Retype the material below from its first line through the line containing "pos(350,100)", both included, and stop there.

Recorded data:
-- Begin --

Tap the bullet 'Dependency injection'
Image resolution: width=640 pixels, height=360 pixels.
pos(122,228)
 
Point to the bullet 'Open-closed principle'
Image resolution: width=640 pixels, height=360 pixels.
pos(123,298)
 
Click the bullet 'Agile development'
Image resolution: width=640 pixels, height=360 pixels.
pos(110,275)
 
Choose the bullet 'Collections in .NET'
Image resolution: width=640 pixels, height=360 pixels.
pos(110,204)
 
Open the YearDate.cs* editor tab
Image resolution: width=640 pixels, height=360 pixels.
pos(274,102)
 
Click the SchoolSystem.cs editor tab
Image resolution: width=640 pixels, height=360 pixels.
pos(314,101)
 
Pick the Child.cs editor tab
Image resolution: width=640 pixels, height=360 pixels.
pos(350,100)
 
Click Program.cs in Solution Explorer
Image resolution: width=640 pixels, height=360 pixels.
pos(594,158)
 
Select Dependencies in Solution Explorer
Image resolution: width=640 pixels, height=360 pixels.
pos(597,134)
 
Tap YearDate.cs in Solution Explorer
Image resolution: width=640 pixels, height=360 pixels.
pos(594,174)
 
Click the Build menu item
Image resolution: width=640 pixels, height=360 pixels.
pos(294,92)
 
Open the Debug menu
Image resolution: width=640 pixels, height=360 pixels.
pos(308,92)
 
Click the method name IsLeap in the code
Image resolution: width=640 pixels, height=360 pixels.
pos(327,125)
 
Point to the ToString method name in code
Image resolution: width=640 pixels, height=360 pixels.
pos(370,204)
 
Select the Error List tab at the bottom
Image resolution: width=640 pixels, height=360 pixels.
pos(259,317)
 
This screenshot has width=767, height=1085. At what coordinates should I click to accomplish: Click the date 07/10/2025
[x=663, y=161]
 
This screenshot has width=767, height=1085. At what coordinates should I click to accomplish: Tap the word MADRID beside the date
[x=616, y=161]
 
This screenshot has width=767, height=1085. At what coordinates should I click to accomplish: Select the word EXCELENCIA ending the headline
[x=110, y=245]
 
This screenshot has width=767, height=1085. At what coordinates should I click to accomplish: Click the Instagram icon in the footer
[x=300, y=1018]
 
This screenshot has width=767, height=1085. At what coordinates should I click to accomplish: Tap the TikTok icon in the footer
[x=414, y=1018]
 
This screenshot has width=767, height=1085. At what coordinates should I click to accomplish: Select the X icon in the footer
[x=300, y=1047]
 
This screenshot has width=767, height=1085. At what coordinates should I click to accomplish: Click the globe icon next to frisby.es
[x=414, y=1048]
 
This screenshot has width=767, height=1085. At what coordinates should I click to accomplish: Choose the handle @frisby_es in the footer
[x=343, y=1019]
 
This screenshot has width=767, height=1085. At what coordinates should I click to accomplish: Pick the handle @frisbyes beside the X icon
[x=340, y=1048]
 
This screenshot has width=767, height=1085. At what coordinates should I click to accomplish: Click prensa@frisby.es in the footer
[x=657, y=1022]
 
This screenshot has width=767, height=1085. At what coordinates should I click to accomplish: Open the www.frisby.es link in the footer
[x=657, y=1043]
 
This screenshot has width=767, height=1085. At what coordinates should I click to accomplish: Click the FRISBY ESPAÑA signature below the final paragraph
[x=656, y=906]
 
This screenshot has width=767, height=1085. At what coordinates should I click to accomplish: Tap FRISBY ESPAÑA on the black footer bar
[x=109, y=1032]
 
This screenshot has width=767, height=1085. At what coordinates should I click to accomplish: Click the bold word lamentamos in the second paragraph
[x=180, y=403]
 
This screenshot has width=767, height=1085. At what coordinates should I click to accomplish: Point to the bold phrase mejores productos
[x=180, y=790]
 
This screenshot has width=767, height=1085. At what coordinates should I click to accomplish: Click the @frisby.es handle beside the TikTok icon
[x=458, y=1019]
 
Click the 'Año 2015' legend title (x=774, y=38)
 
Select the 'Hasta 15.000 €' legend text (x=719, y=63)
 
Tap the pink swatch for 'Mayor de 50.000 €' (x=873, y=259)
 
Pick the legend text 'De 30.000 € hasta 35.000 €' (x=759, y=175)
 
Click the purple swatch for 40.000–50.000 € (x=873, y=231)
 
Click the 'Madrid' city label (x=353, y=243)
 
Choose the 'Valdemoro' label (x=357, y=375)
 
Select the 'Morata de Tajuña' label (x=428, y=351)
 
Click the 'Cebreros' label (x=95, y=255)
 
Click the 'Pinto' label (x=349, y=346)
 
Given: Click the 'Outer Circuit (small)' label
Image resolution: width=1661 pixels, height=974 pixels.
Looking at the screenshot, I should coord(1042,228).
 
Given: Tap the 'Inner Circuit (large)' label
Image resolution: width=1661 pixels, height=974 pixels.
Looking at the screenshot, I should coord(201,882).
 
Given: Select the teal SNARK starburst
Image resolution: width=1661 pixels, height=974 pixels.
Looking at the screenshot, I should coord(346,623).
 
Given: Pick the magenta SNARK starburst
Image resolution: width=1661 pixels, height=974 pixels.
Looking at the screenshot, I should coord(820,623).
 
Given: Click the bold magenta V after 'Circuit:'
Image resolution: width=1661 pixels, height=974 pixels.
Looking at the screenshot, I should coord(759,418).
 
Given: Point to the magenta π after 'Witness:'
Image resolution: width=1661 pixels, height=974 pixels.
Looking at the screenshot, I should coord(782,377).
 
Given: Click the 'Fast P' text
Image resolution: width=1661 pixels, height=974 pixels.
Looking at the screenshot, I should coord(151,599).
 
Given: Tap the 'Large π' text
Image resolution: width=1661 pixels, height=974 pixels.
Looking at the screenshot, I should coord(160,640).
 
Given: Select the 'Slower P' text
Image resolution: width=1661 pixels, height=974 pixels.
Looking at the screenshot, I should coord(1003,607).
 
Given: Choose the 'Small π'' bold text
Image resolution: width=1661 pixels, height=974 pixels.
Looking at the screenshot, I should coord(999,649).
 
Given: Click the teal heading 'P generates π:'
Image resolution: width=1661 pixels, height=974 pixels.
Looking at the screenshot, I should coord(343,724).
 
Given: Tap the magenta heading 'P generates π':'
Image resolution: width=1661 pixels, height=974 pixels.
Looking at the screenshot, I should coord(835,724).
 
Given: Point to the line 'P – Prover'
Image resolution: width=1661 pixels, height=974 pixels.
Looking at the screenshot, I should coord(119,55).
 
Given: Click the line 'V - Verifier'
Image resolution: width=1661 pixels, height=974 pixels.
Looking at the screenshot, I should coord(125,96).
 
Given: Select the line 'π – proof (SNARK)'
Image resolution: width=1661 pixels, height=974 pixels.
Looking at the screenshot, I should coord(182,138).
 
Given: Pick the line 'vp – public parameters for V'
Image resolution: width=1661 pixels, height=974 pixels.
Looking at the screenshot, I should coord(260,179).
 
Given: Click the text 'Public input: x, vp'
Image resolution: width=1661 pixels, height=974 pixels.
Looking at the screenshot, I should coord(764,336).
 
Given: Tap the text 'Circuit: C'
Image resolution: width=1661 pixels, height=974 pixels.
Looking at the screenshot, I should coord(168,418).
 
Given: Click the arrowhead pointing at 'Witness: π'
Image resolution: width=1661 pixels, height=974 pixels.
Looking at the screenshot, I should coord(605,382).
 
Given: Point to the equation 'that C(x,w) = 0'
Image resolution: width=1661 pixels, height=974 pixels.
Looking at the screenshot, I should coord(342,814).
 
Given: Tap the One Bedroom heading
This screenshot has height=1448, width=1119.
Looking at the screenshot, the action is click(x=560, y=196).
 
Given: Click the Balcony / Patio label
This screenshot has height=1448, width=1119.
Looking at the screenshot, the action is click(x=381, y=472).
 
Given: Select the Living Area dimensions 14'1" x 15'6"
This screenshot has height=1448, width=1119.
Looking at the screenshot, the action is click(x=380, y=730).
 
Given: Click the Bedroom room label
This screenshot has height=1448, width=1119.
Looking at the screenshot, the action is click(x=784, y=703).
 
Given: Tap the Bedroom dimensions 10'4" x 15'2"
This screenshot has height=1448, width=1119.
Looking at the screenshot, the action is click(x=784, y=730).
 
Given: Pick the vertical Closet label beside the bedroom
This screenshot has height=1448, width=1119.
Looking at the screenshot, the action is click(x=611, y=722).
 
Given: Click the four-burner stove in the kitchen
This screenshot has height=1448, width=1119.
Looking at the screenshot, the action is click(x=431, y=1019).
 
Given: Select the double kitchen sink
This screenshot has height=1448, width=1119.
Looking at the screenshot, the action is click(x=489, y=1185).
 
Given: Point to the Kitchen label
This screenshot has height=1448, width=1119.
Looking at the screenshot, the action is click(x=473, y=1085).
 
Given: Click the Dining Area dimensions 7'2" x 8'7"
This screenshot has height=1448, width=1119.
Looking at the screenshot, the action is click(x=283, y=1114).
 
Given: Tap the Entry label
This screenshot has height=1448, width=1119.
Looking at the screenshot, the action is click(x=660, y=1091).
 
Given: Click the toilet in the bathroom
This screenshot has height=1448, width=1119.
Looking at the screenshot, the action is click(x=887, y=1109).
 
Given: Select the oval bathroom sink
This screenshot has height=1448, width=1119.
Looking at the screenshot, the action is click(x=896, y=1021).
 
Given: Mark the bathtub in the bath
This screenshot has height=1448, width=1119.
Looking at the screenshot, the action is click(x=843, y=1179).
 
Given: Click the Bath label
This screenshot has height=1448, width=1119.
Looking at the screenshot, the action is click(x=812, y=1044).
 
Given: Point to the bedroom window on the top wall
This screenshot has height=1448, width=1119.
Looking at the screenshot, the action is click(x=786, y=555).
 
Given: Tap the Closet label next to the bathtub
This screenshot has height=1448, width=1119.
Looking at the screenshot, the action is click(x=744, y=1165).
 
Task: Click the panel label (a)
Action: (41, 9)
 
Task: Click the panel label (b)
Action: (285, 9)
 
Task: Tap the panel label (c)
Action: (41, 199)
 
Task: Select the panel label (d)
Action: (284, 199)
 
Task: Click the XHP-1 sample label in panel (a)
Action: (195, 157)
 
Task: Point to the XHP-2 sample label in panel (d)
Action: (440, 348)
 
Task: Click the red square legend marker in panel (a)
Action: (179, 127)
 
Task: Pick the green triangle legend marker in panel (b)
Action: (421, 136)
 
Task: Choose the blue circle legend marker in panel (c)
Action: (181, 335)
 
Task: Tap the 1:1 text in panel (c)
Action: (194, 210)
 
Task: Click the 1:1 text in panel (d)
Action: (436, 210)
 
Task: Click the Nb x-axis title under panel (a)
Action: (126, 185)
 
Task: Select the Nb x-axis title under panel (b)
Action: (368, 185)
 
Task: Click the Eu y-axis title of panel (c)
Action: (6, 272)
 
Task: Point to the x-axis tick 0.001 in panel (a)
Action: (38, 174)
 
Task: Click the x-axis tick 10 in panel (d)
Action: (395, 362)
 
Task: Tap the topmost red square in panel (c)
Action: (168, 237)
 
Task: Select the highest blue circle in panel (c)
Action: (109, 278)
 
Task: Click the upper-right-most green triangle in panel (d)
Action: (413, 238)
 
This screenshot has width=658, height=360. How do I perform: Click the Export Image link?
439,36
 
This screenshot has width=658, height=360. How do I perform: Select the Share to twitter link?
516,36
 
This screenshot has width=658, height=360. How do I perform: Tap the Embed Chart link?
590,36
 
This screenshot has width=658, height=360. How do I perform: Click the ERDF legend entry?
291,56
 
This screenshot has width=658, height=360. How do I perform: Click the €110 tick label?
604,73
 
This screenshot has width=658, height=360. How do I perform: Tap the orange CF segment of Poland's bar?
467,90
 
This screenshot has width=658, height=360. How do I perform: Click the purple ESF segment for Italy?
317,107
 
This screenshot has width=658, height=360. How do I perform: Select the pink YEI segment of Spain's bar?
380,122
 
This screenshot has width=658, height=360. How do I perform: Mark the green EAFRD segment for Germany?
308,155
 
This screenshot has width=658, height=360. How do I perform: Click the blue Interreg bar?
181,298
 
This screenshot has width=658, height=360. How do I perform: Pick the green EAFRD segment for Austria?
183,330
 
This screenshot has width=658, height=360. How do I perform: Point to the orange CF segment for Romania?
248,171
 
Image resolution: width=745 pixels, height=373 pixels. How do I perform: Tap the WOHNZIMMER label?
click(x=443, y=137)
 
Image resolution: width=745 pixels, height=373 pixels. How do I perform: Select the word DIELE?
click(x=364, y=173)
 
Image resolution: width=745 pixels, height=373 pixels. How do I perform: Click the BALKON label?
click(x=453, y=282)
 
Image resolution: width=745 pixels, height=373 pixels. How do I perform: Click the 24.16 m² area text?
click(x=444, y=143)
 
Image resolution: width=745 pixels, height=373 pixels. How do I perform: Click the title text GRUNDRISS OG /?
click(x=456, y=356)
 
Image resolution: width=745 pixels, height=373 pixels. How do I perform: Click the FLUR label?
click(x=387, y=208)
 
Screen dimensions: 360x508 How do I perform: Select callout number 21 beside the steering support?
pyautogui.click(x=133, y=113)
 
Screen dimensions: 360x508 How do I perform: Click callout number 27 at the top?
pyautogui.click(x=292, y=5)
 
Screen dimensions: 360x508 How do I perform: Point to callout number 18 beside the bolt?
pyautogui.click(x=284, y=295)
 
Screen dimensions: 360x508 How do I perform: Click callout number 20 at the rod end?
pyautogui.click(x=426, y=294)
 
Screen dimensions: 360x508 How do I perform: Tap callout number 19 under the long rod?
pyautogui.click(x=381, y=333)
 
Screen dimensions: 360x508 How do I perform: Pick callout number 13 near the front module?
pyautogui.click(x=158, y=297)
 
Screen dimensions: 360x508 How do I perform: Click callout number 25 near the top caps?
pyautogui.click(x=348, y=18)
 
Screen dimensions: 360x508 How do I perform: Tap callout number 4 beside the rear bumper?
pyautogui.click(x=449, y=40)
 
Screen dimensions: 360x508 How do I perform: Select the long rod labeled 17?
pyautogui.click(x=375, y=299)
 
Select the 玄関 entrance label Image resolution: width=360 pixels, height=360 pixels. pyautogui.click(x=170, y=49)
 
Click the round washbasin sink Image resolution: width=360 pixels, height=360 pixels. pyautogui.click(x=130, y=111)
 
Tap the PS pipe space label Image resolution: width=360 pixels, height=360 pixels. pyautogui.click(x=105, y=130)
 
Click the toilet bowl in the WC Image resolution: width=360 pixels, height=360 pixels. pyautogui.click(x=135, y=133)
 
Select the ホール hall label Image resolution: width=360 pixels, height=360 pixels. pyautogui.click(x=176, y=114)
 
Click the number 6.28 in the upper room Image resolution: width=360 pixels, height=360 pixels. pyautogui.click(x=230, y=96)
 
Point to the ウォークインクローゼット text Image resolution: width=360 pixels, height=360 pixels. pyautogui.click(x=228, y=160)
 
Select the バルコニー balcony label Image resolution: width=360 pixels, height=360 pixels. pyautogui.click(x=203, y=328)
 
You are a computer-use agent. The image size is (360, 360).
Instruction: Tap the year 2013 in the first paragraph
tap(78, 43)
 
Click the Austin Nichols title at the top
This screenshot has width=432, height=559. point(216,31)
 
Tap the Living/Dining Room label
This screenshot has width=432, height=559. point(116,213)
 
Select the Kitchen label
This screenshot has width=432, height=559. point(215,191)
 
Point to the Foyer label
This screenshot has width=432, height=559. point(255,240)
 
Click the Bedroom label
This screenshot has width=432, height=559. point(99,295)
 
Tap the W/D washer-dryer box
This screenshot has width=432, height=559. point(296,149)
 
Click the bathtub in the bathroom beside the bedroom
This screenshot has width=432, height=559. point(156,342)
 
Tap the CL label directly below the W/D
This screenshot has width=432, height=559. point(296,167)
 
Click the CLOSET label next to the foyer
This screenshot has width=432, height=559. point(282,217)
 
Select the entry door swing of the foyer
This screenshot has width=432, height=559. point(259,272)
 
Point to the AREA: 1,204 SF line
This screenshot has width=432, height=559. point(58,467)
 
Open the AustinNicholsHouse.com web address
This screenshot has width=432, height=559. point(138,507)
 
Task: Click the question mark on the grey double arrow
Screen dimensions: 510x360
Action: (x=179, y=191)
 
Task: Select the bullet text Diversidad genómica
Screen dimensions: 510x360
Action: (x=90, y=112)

-- End --

ANSWER TO THE EXERCISE.
Tap the bullet 'Dependency injection'
Image resolution: width=640 pixels, height=360 pixels.
pos(122,228)
 
Point to the bullet 'Open-closed principle'
Image resolution: width=640 pixels, height=360 pixels.
pos(123,298)
 
Click the bullet 'Agile development'
Image resolution: width=640 pixels, height=360 pixels.
pos(110,275)
 
Choose the bullet 'Collections in .NET'
Image resolution: width=640 pixels, height=360 pixels.
pos(110,204)
 
Open the YearDate.cs* editor tab
Image resolution: width=640 pixels, height=360 pixels.
pos(274,102)
 
Click the SchoolSystem.cs editor tab
Image resolution: width=640 pixels, height=360 pixels.
pos(314,101)
 
Pick the Child.cs editor tab
Image resolution: width=640 pixels, height=360 pixels.
pos(350,100)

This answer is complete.